--- To be done ---
Rewrite the lines below as a Markdown table with the columns Row and Line, numbering each row and leaving out blank lines.

# # # #

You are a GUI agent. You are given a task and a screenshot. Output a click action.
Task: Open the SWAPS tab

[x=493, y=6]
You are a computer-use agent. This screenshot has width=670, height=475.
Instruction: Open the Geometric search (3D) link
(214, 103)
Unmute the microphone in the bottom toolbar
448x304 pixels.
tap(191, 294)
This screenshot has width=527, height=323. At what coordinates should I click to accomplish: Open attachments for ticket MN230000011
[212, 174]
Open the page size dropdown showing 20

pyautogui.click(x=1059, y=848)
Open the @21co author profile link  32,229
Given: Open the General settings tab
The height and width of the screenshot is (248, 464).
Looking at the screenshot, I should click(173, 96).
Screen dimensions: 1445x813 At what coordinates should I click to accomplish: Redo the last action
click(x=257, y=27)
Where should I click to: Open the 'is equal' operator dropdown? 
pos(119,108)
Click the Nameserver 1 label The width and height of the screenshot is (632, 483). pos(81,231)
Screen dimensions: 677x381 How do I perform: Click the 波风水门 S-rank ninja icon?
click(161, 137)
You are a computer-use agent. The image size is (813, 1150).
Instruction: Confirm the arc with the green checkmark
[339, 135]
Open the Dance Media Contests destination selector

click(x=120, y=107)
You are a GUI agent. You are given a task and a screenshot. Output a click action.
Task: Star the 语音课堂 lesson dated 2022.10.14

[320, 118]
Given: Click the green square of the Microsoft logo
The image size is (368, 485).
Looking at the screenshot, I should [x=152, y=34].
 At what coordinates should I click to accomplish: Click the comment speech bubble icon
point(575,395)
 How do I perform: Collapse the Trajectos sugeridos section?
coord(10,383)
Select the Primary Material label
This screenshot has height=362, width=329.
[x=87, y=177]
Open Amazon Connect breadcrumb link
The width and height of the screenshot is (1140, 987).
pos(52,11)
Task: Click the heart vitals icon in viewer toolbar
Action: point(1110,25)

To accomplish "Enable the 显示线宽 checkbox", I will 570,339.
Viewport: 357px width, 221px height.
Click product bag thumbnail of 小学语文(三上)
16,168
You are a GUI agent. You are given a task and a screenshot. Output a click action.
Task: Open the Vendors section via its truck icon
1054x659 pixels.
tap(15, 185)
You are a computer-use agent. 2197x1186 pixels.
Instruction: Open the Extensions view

# # # #

--- Answer for the task ---
| Row | Line |
|---|---|
| 1 | You are a GUI agent. You are given a task and a screenshot. Output a click action. |
| 2 | Task: Open the SWAPS tab |
| 3 | [x=493, y=6] |
| 4 | You are a computer-use agent. This screenshot has width=670, height=475. |
| 5 | Instruction: Open the Geometric search (3D) link |
| 6 | (214, 103) |
| 7 | Unmute the microphone in the bottom toolbar |
| 8 | 448x304 pixels. |
| 9 | tap(191, 294) |
| 10 | This screenshot has width=527, height=323. At what coordinates should I click to accomplish: Open attachments for ticket MN230000011 |
| 11 | [212, 174] |
| 12 | Open the page size dropdown showing 20 |
| 13 | pyautogui.click(x=1059, y=848) |
| 14 | Open the @21co author profile link  32,229 |
| 15 | Given: Open the General settings tab |
| 16 | The height and width of the screenshot is (248, 464). |
| 17 | Looking at the screenshot, I should click(173, 96). |
| 18 | Screen dimensions: 1445x813 At what coordinates should I click to accomplish: Redo the last action |
| 19 | click(x=257, y=27) |
| 20 | Where should I click to: Open the 'is equal' operator dropdown?  |
| 21 | pos(119,108) |
| 22 | Click the Nameserver 1 label The width and height of the screenshot is (632, 483). pos(81,231) |
| 23 | Screen dimensions: 677x381 How do I perform: Click the 波风水门 S-rank ninja icon? |
| 24 | click(161, 137) |
| 25 | You are a computer-use agent. The image size is (813, 1150). |
| 26 | Instruction: Confirm the arc with the green checkmark |
| 27 | [339, 135] |
| 28 | Open the Dance Media Contests destination selector |
| 29 | click(x=120, y=107) |
| 30 | You are a GUI agent. You are given a task and a screenshot. Output a click action. |
| 31 | Task: Star the 语音课堂 lesson dated 2022.10.14 |
| 32 | [320, 118] |
| 33 | Given: Click the green square of the Microsoft logo |
| 34 | The image size is (368, 485). |
| 35 | Looking at the screenshot, I should [x=152, y=34]. |
| 36 |  At what coordinates should I click to accomplish: Click the comment speech bubble icon |
| 37 | point(575,395) |
| 38 |  How do I perform: Collapse the Trajectos sugeridos section? |
| 39 | coord(10,383) |
| 40 | Select the Primary Material label |
| 41 | This screenshot has height=362, width=329. |
| 42 | [x=87, y=177] |
| 43 | Open Amazon Connect breadcrumb link |
| 44 | The width and height of the screenshot is (1140, 987). |
| 45 | pos(52,11) |
| 46 | Task: Click the heart vitals icon in viewer toolbar |
| 47 | Action: point(1110,25) |
| 48 | To accomplish "Enable the 显示线宽 checkbox", I will 570,339. |
| 49 | Viewport: 357px width, 221px height. |
| 50 | Click product bag thumbnail of 小学语文(三上) |
| 51 | 16,168 |
| 52 | You are a GUI agent. You are given a task and a screenshot. Output a click action. |
| 53 | Task: Open the Vendors section via its truck icon |
| 54 | 1054x659 pixels. |
| 55 | tap(15, 185) |
| 56 | You are a computer-use agent. 2197x1186 pixels. |
| 57 | Instruction: Open the Extensions view |